If you go down this route you’ll also need to choose a:

  • hosting provider, such as HostPresto
  • a virtual shopping cart, such as WooCommerce or Magento
  • a merchant provider to process payments, such as PayPal, Stripe or
  • spam-protection from someone like Akismet
  • SSL certificates and secure backup solutions for site safety and consumer protection

What you need to get your first online store running

Once you’ve chosen one of these services, you’re almost in business. There are three steps left to take:

Providing business details
You won’t be able to get money from your sales until you’ve given your merchant provider or third-party platform provider:

  • your business ID
  • your business banking details
  • the appropriate sales tax rate, if applicable

Get a merchant provider
You’ll also have to get set up with the  merchant provider of your choice, such as Paypal or Stripe (for processing credit card payments).

The biggest hurdle is verifying test deposit transactions for banking and merchant processing. Once this is taken care of, you’ll be all ready to go.

Choose an email management solution
You should also decide on an email management solution to build and track your customer list.

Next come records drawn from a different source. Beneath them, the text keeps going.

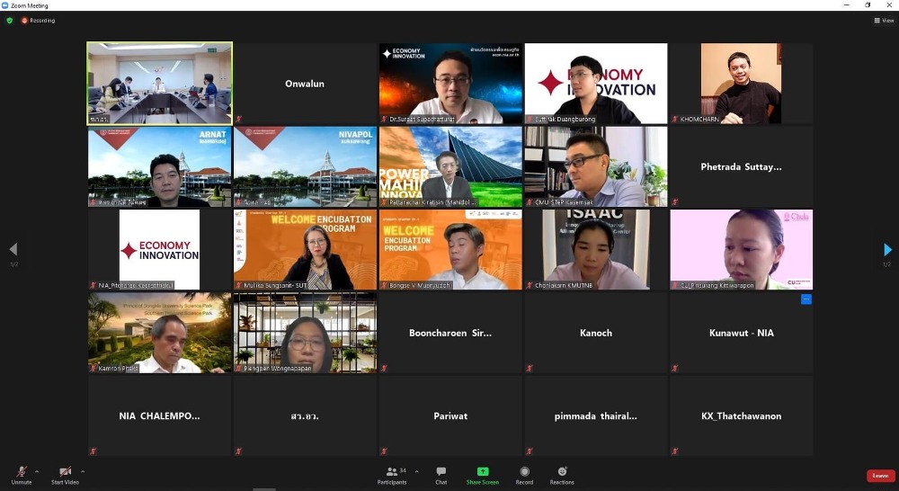Expand audio options arrow beside Unmute

[x=37, y=470]
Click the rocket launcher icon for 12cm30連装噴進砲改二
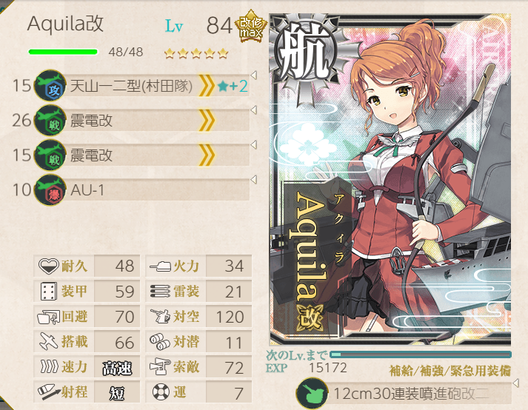 (312, 393)
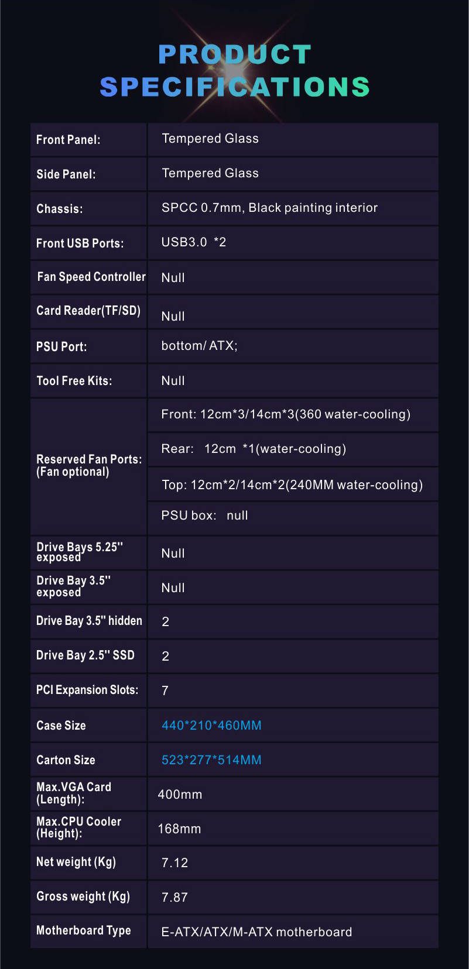Select the bottom/ ATX; PSU value

200,346
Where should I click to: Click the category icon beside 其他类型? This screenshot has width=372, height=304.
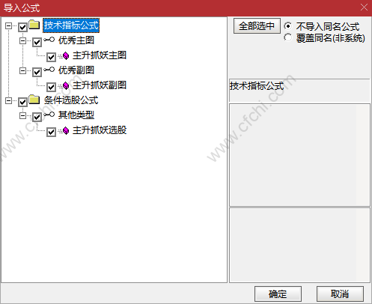click(x=49, y=115)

This is useful for email marketing campaigns, informing customers of sales and special deals, and asking for feedback on your store. You can use a solution such as:

  • MailChimp
  • AWeber
  • Infusionsoft

Find platforms that play well together

Not all ecommerce platforms integrate with all web tools and services. Some platforms require you to use certain merchant providers or email systems, for example.

You can find which tools your store integrates with by searching under the API or integrations option on your store’s website. The solution with the most flexibility is typically the best choice for the long-term.

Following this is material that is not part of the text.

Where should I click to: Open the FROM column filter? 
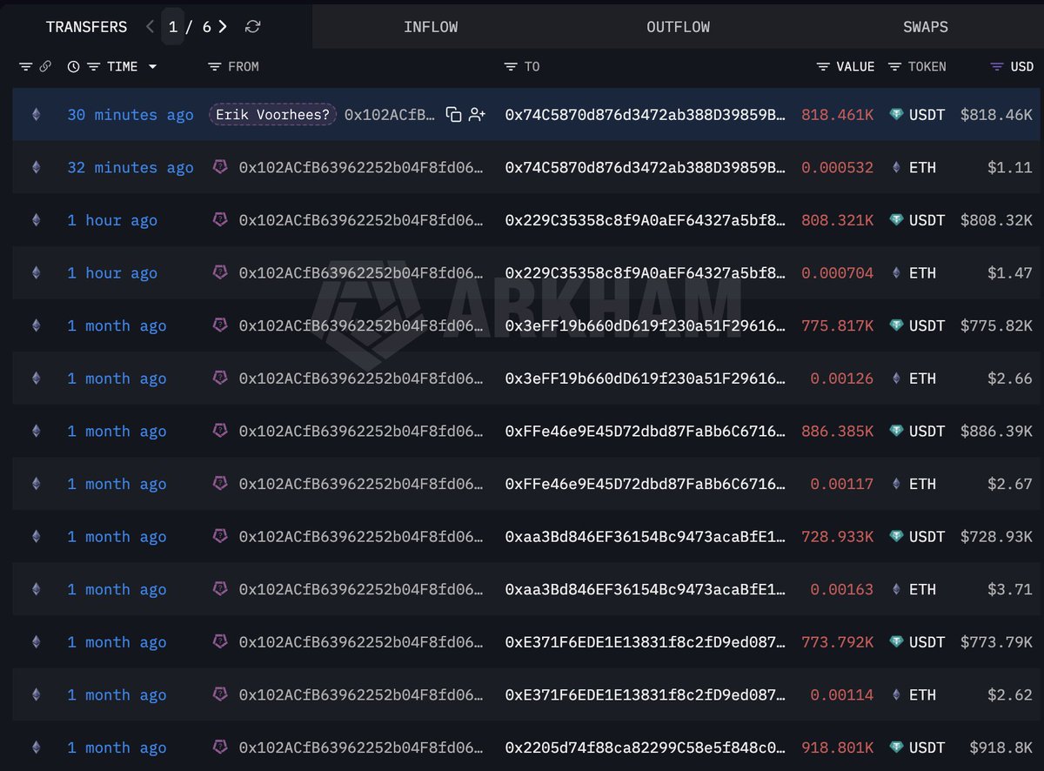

Setting up payment and shipping policies

Third-party platforms like eBay and Amazon have policies in place to ensure that customers receive their goods quickly and easily. When you’re selling and shipping your own product using an ecommerce platform like Shopify or BigCommerce, or a self-hosted WordPress store, you’ll need to figure this out on your own.

The most common options for payment are via credit card or Paypal. They’ve become much easier to set up. If you use an ecommerce platform, they’ll guide you through the process. You have other options, too, such as:

  • wire transfers
  • cheques
  • finance or flexible payment (flex pay) for pricier products

It costs money to ship your product. The faster you send it, the more it will cost. Yet shoppers prefer vendors who offer fast delivery and free shipping. There’s a lot to consider here. Whatever you decide, be very clear about delivery costs and timelines in your shop.

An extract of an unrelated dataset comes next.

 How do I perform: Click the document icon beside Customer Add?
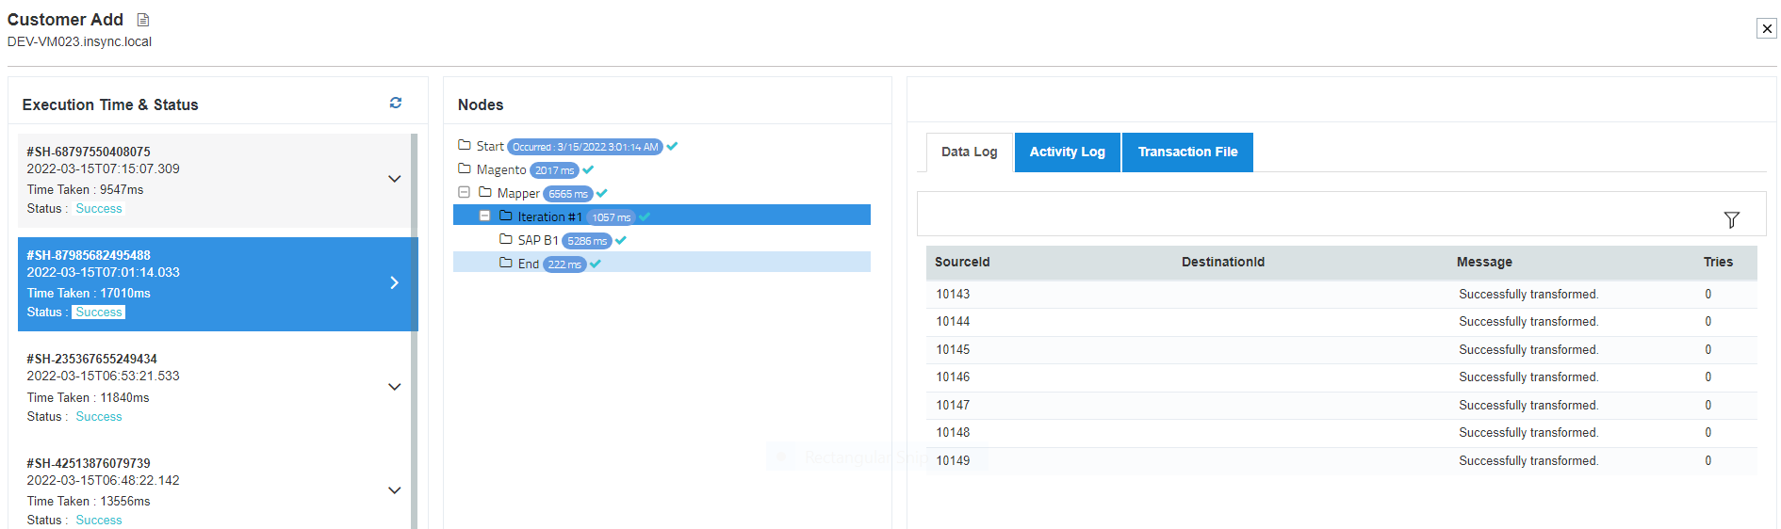[x=143, y=20]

Read more about shipping in Xero’s guide: Use online shipping to build customer loyalty

How and when do I get the money?

If this is your first online store – and you’ve got money tied up in inventory – you probably want to know how quickly you’ll get money from sale. It generally takes from two to five business days for money from a sale to hit your account. The exact length of time may depend on the merchant provider and the history of your account.

For this reason, it’s important to keep your merchant provider happy. Keep your information updated and respond quickly to questions. If you don’t, they may put security holds or even suspensions on your account.

Discovering the power of online business

You can reach a massive audience with an online shop. Because there’s no bricks-and-mortar, and often no employees either, it can also be a low-cost way to start a business. Plus your transactions are just about always digital, which makes it easy to do your accounting, track cash flow, and maintain inventory. You can plug your store straight into accounting software to automate everything – from receiving orders all the way through to tax payments.

Setting up a shop and taking payment over the internet used to be complex. But with more and more online stores opening all the time, the industry is now well served by proven, affordable and easy-to-use technologies. It’s a great time to set up your first online store.